» **WORK ITEM**
Print all the data below exactly, without images.

» **EXTRACTED RECORDS**
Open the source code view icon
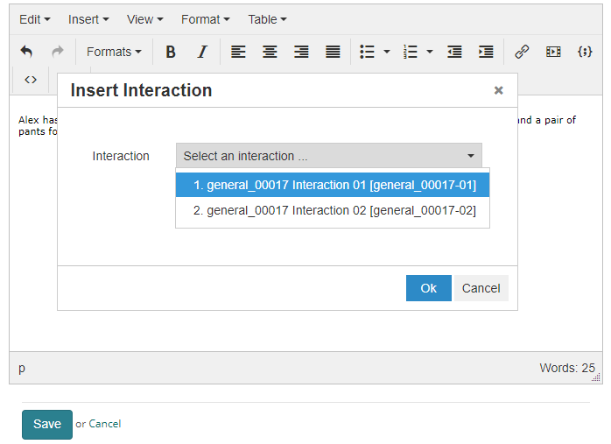Viewport: 611px width, 444px height. (x=31, y=80)
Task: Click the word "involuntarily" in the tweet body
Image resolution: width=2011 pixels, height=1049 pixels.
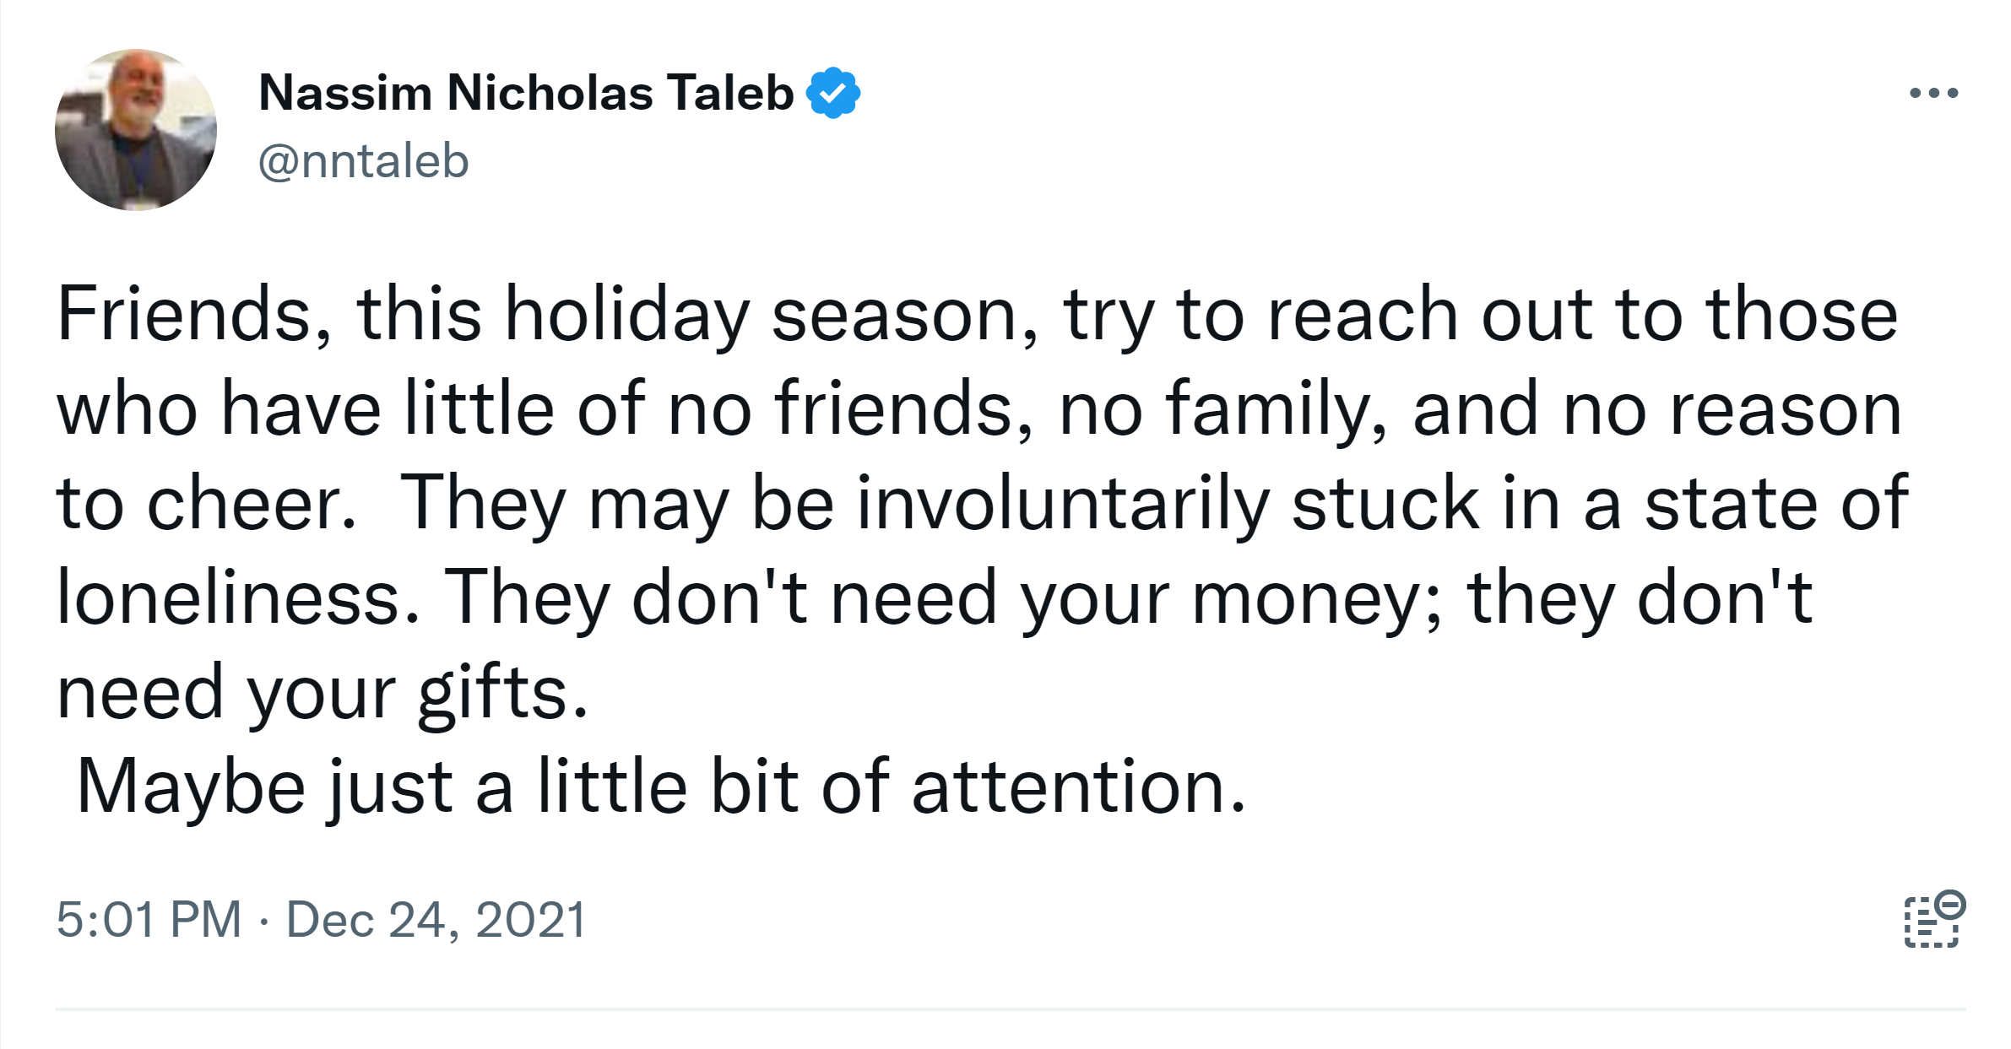Action: click(x=1062, y=503)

» **RESULT FOR THIS EXERCISE**
Open the source code view icon
Viewport: 611px width, 444px height. (x=31, y=80)
Task: Click the word "involuntarily" in the tweet body
Image resolution: width=2011 pixels, height=1049 pixels.
Action: click(x=1062, y=503)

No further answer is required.